**WORK REQUIRED**: Copy the listing below word for word, beginning at the line that contains "You are a computer-use" and stopping after the line that contains "point(34,642)". Leave out the pictures.

**TASK INPUTS**:

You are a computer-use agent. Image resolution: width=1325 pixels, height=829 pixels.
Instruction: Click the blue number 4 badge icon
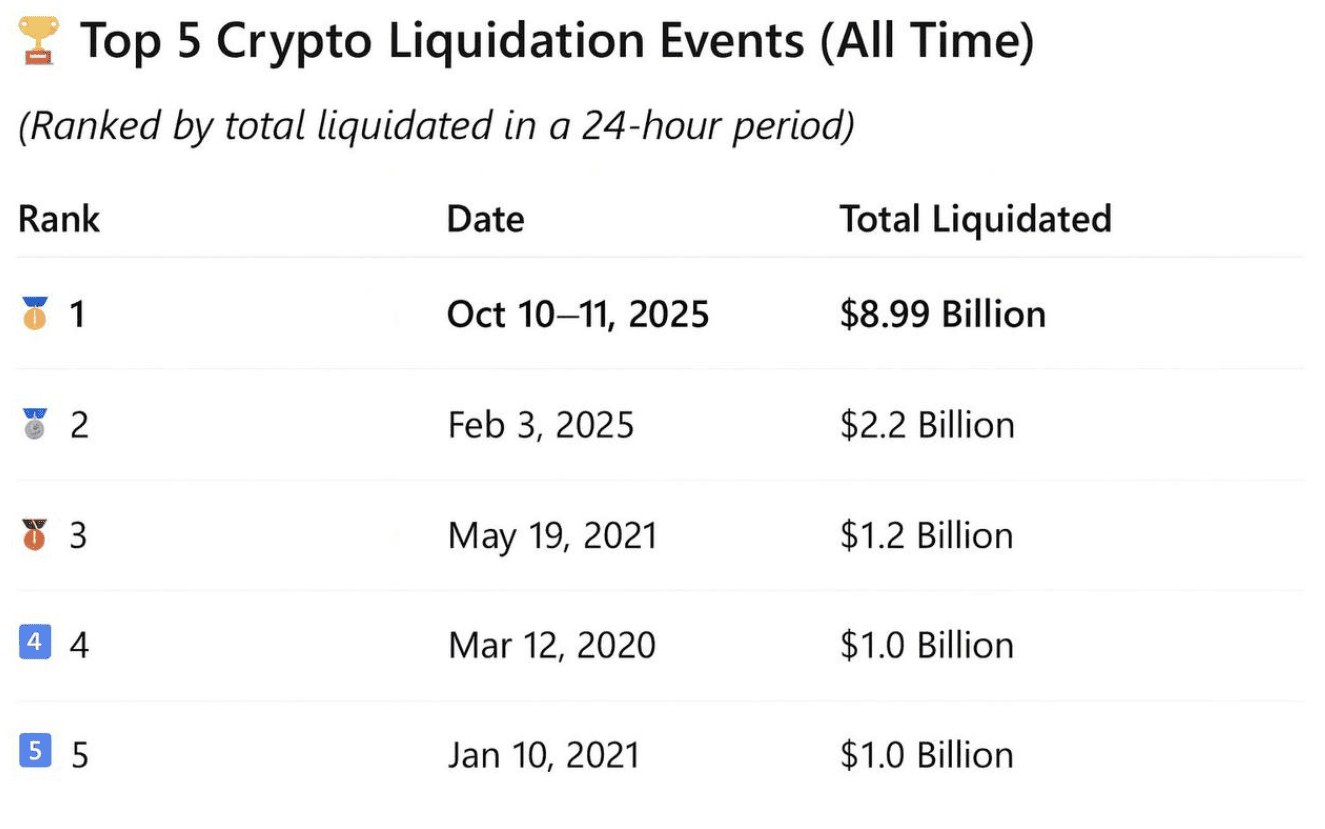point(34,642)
---
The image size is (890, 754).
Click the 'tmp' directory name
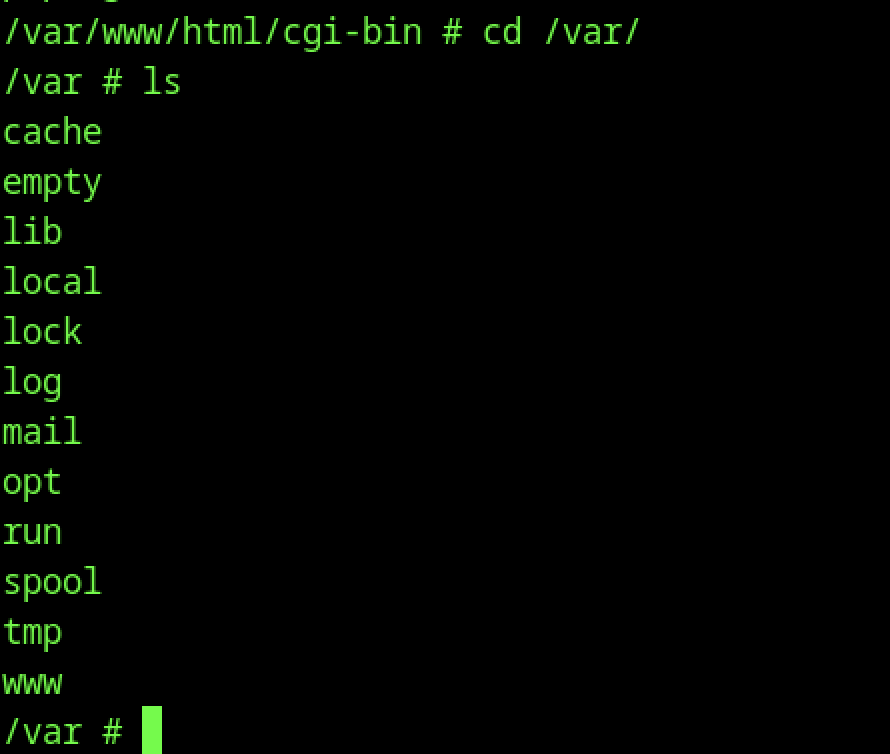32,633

**TASK OUTPUT**:
You are a computer-use agent. Image resolution: width=1325 pixels, height=829 pixels.
Instruction: Click the blue number 4 badge icon
point(34,642)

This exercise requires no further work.